• _WHAT YOU ARE ASKED TO DO_:
Reproduce verbatim the items from the line containing "Given: Click the purple FPS prediction icon" through the line containing "Looking at the", including both of those lines.

• _PROVIDED ENTRIES_:
--*--

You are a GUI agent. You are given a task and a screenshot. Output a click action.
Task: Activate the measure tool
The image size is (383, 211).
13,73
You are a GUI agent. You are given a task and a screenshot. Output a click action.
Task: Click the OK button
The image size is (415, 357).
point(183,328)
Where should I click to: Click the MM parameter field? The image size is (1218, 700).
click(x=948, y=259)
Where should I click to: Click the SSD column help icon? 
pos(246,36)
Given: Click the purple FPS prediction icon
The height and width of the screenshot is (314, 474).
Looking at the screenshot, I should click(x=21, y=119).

--*--

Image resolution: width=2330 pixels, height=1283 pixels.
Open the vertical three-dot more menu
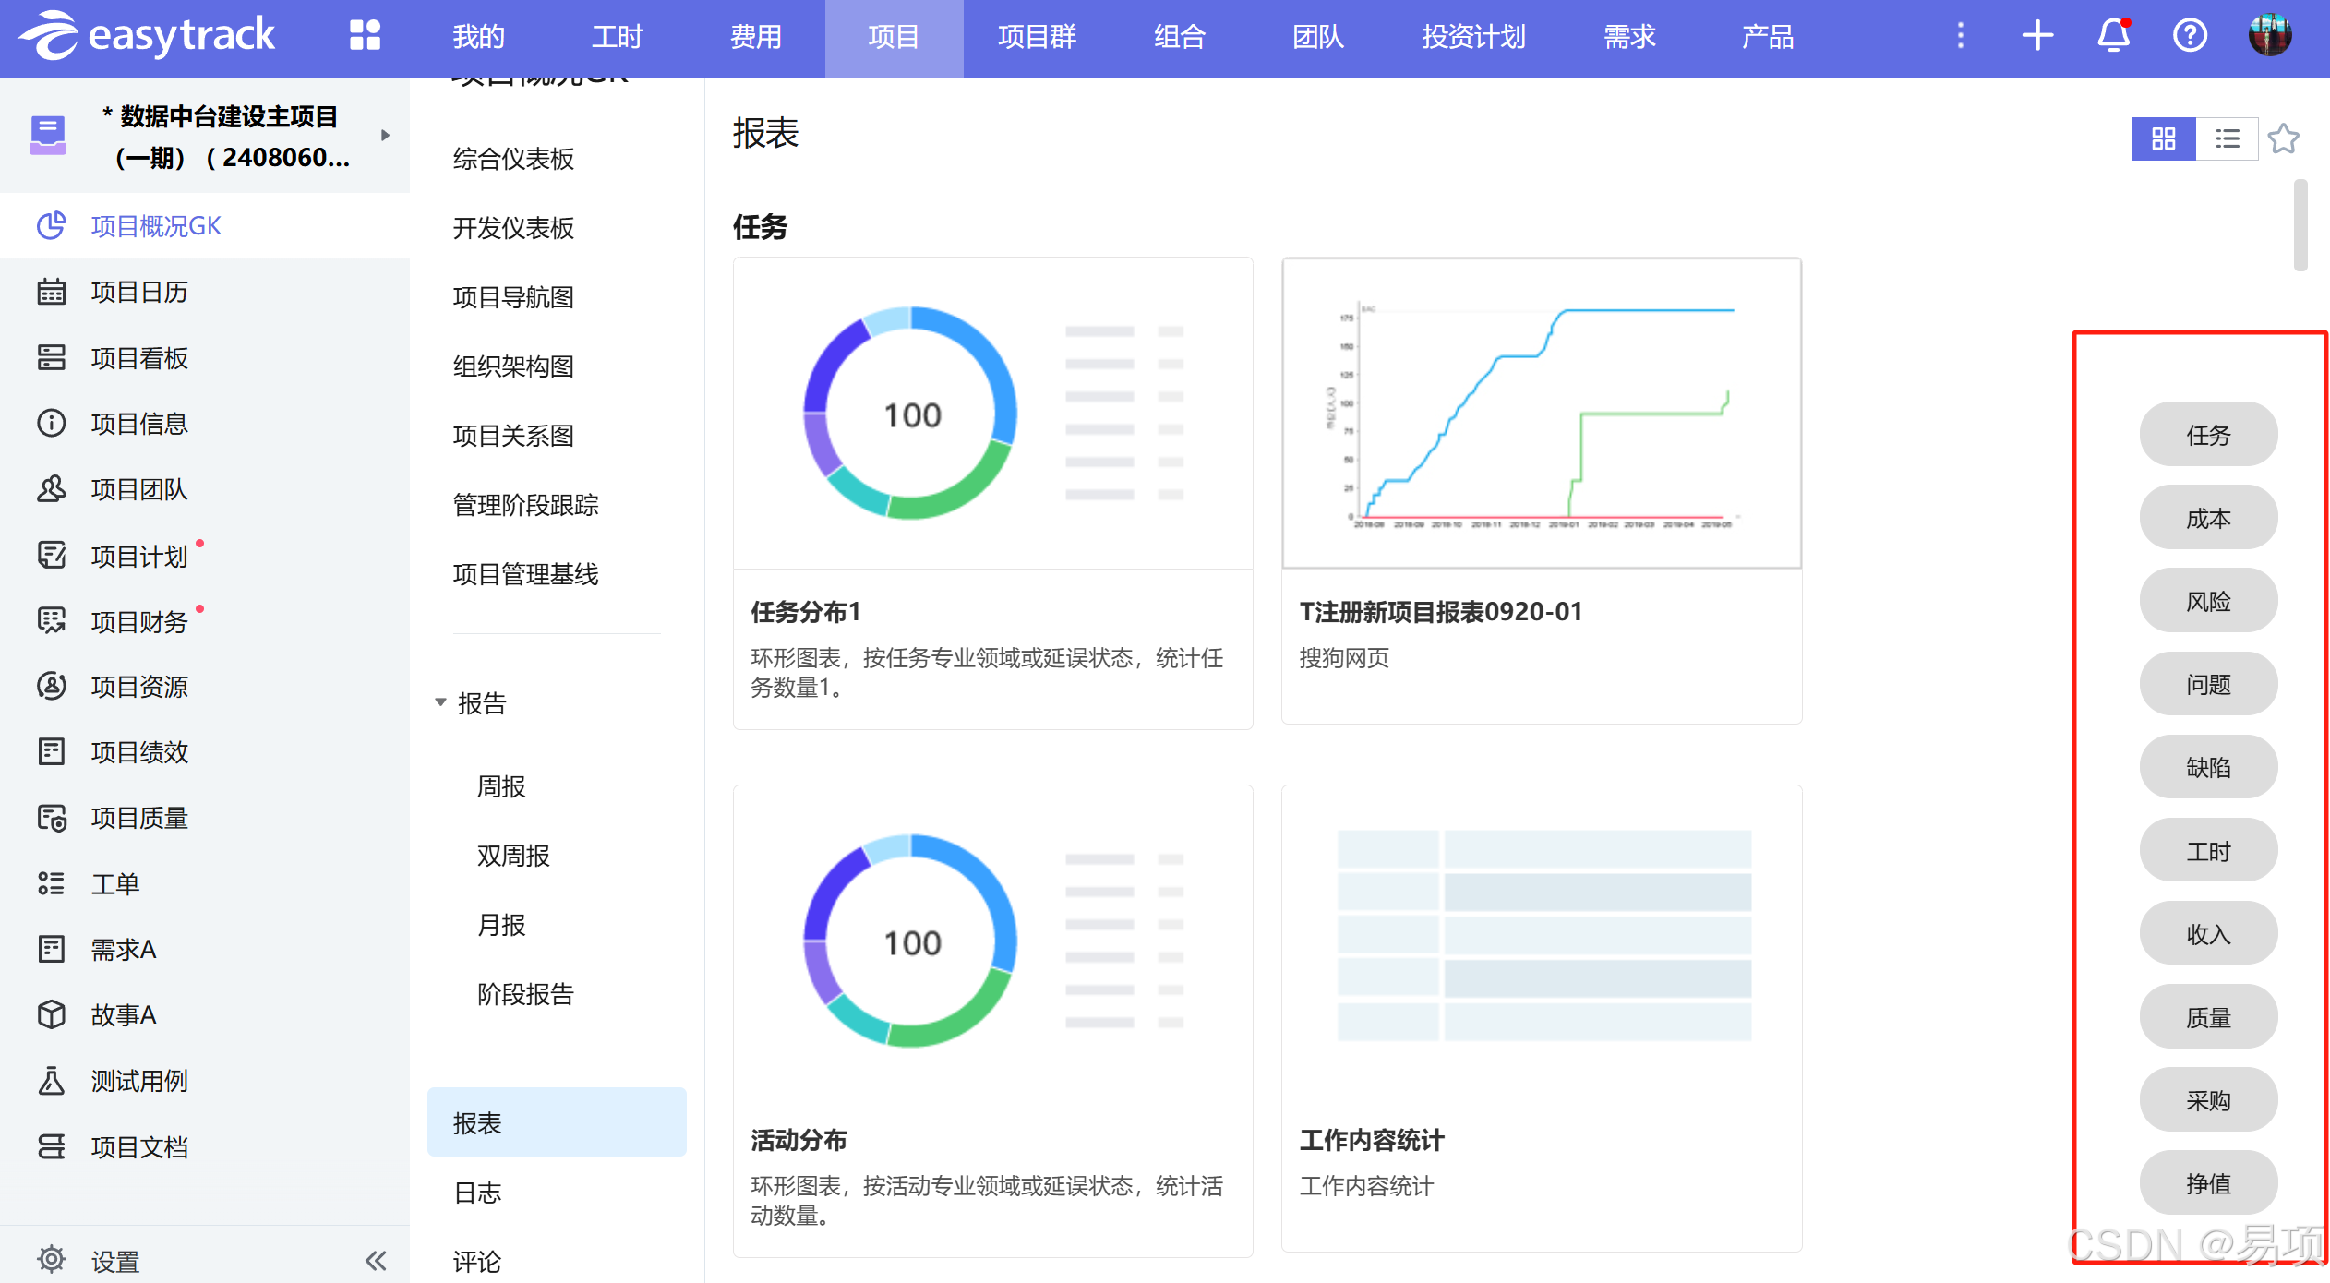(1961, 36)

--*--

• _SOLUTION BELOW_:
Given: Click the purple FPS prediction icon
The height and width of the screenshot is (314, 474).
Looking at the screenshot, I should click(x=21, y=119).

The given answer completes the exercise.